What the article says about this is interesting. Get ready for some hi-falutin’ language:
...the mere fact that directed reciprocation has been established does not ensure its persistence—these systems are potentially vulnerable to exploitation, in which an individual receives the benefit from its partner and then enjoys a further benefit by not reciprocating (also known as “cheating”). Models that account for the evolution of directed reciprocation must thus account for the stability of cooperation against cheating.
The conclusion from the Axelrod-Hamilton paper was that the simple strategy of “tit-for-tat” evolved under a wide range of conditions if the likelihood of future interactions between the same partners was high. (The tit-for-tat strategy is the rule of “cooperate when your partner has cooperated in the previous iteration but refuse to cooperate if your partner did not cooperate in the previous iteration.”)

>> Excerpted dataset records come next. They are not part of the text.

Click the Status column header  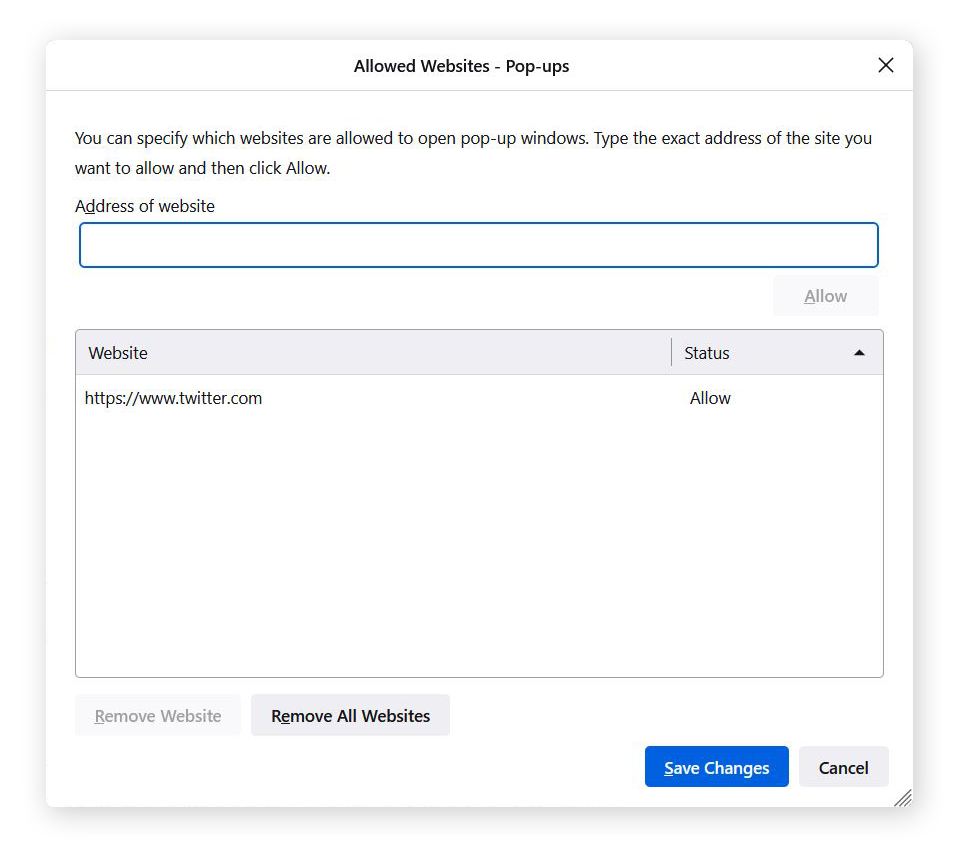pyautogui.click(x=706, y=353)
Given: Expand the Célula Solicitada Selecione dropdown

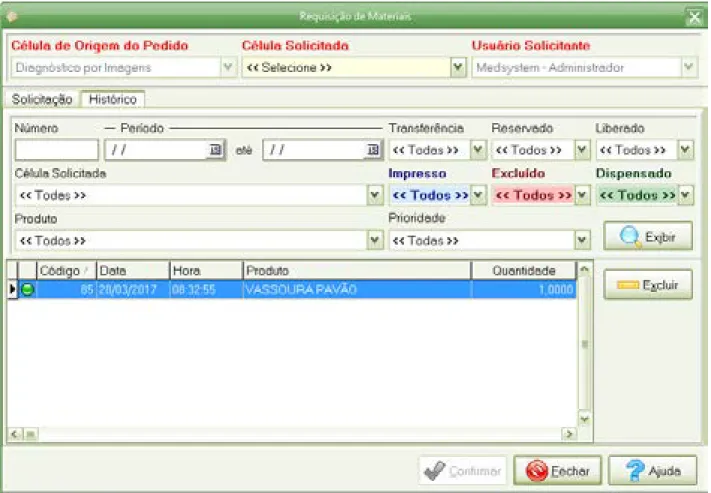Looking at the screenshot, I should coord(458,68).
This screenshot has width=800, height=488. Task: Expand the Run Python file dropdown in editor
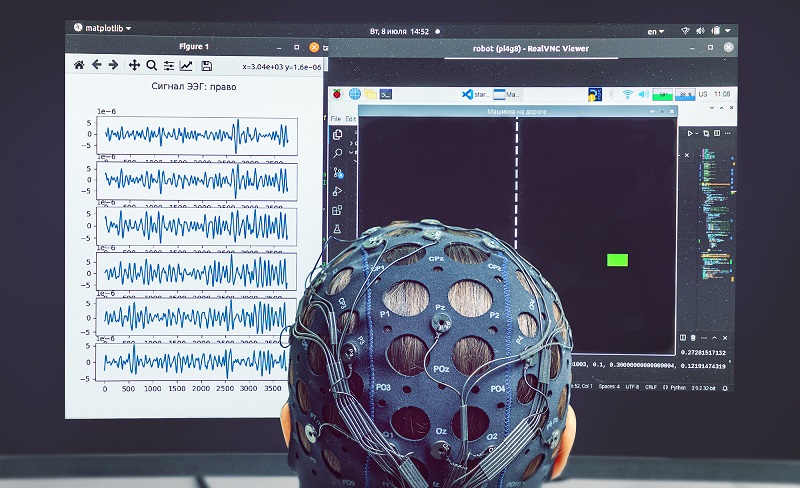coord(699,132)
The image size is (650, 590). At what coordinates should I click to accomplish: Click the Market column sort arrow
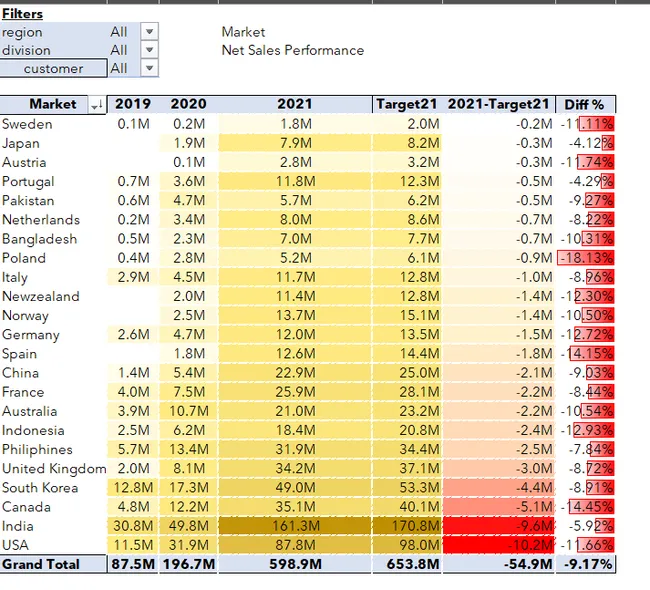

...repeated interactions of partners and the ability of interactants to alter their behavior in response to the other’s action.
Still on board here? Good. What all this says is that why should I cooperate (“reciprocate”) if I can receive a benefit—what you did for me—and then a further benefit by not reciprocating—not doing something for you? So cooperation ain’t gonna happen unless a) we are somehow guaranteed future interactions (we’re married or live together) and b) you can become more cooperative when you see me being more cooperative and vice versa (our altering our behavior in response to each other’s actions).
Here's the problem. Even marriage doesn’t guarantee future interactions. Married couples tend over time to separate their interactions. I do my stuff, you do your stuff. Cooperation is too hard. I get sick and tired of nagging you about how you leave your dirty clothes all over the place, so I just pick them up myself. It’s easier. But that makes me way less interested in cooperating with you about other stuff.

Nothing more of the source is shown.